Very few firms can roasted nuts and pan chocolate in the same plant.  Panning is a way to make:

chocolate peanuts, chocolate almonds, choocolate raisins, chocolate Brazil nuts, chocolate cashews, chocolate pecans, chocolate malt balls, chocolate hazelnuts, chocolate mixed nuts, and many other richly covered nut and fruit covered products like gummy bears, cinnamon bears, spice drops, etc.

These freshly roasted nut are placed in a turning drum called a "pan".   A typical batch starts with around 50-75 pounds of freshly roasted nuts.

The drum is rotated at a fixed rotation of around 30 rotations a minute.  As the drum rotates, a very special chocolate pump adds about a pound of chocolate every time it pumps.  The drum is rotating and the nuts are tumbling.  The chocolate is encasing the nut centers.  The 100 degree hot chocolate is being cooled to a 60 degree temperture to make the chocolate set.

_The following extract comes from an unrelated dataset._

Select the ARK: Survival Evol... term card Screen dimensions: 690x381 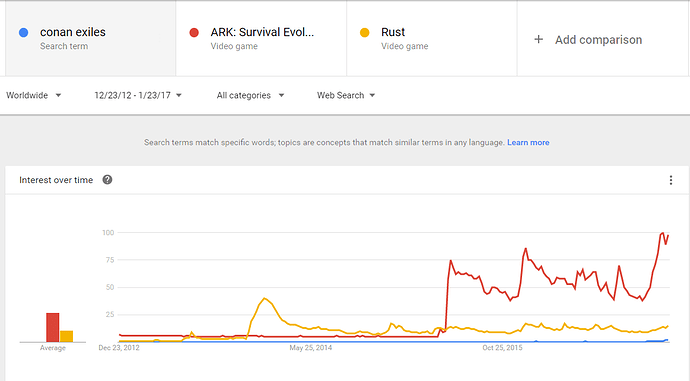click(x=261, y=39)

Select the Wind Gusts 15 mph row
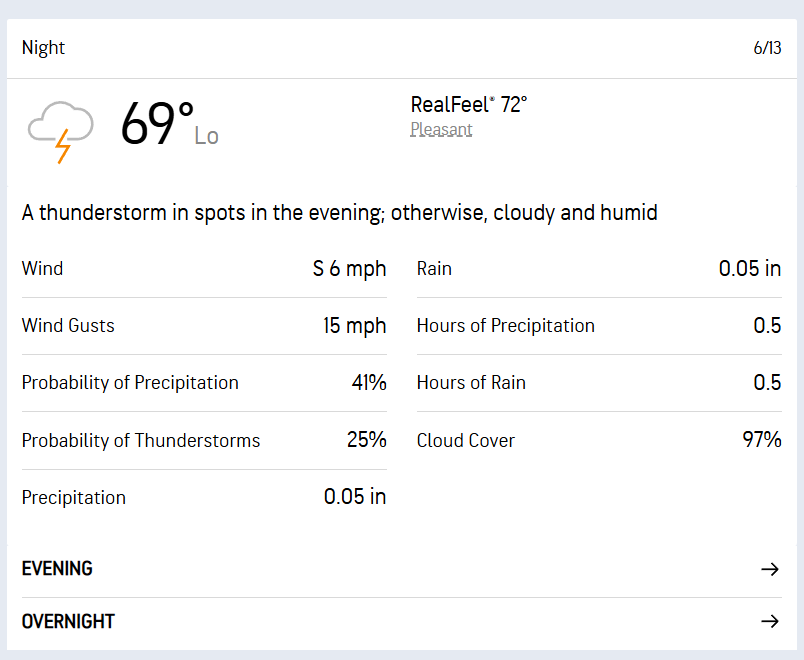click(x=204, y=326)
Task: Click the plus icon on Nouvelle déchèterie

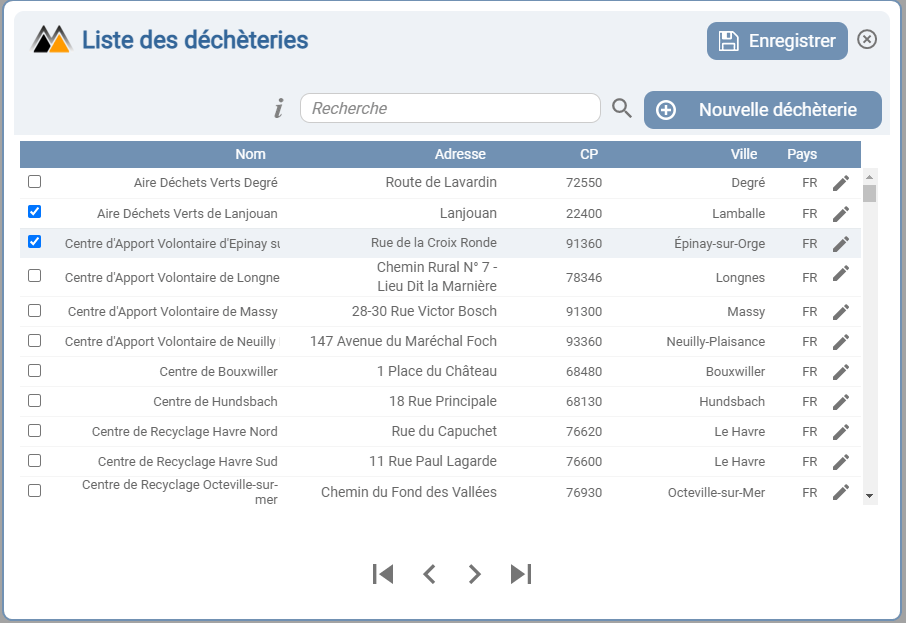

After about 150 to 200 layers of of chocolate are added - the product is now fully evenly surrounded with pure, rich chocolate.

The chocolated nuts are taken to a ribbed finishing drum to be shined to a glossy level.

Panning is an art form using expensive equipment.  There are not many people who have panning experience and this chocolating method is not easily learned.

We have excellent and long experience panning the most wonderful and incredibly tasteful nut items to ship to our many customers.